ABOUT THIS TASK
Copy out, precisely as given, the lines from the line with "Task: Switch off Play animated emoji" to the end of the entries that follow.

== == ==

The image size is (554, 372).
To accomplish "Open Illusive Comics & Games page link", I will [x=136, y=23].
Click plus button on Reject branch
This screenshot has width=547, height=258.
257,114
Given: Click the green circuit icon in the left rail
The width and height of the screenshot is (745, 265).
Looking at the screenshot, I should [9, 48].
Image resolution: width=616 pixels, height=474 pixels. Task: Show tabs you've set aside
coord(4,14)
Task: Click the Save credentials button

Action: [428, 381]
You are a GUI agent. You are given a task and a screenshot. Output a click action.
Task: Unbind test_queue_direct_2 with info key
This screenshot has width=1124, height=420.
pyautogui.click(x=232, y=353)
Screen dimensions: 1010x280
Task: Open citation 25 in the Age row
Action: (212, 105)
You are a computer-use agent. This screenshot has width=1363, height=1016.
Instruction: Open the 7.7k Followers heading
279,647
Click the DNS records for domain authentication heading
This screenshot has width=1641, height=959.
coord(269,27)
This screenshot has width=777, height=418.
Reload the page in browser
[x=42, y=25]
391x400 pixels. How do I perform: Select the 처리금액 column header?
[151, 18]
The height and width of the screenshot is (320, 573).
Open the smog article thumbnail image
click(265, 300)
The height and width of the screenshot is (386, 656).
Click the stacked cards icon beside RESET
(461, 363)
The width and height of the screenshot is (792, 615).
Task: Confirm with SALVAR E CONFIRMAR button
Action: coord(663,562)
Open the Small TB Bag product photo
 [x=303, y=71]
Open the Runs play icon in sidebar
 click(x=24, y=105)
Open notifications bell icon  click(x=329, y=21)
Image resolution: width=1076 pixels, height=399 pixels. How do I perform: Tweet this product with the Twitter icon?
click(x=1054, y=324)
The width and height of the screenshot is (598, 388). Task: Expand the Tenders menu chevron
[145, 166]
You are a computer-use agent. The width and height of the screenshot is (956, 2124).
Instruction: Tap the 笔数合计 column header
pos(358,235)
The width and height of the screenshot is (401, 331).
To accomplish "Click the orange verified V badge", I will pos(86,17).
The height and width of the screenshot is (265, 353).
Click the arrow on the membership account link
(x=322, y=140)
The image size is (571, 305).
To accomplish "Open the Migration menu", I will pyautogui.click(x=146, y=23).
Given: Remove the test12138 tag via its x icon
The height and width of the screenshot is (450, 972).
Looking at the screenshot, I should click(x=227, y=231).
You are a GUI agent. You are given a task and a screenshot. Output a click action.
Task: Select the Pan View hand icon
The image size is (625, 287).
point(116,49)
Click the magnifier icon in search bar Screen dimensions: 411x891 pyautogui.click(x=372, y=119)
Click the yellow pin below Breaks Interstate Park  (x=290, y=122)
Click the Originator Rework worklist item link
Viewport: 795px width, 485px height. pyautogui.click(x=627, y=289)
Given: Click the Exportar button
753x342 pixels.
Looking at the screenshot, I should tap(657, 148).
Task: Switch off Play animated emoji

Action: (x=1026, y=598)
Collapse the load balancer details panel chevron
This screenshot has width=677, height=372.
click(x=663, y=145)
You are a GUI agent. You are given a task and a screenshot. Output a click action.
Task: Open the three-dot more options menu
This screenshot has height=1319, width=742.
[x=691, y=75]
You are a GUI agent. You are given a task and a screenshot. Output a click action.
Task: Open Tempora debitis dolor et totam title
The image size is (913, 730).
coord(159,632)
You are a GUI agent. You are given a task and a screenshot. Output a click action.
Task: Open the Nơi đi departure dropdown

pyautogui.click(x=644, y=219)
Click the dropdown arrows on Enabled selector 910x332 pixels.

== == ==

EXERCISE OUTPUT
Task: Switch off Play animated emoji

Action: (x=1026, y=598)
Collapse the load balancer details panel chevron
This screenshot has width=677, height=372.
click(x=663, y=145)
You are a GUI agent. You are given a task and a screenshot. Output a click action.
Task: Open the three-dot more options menu
This screenshot has height=1319, width=742.
[x=691, y=75]
You are a GUI agent. You are given a task and a screenshot. Output a click action.
Task: Open Tempora debitis dolor et totam title
The image size is (913, 730).
coord(159,632)
You are a GUI agent. You are given a task and a screenshot. Output a click action.
Task: Open the Nơi đi departure dropdown

pyautogui.click(x=644, y=219)
Click the dropdown arrows on Enabled selector 910x332 pixels.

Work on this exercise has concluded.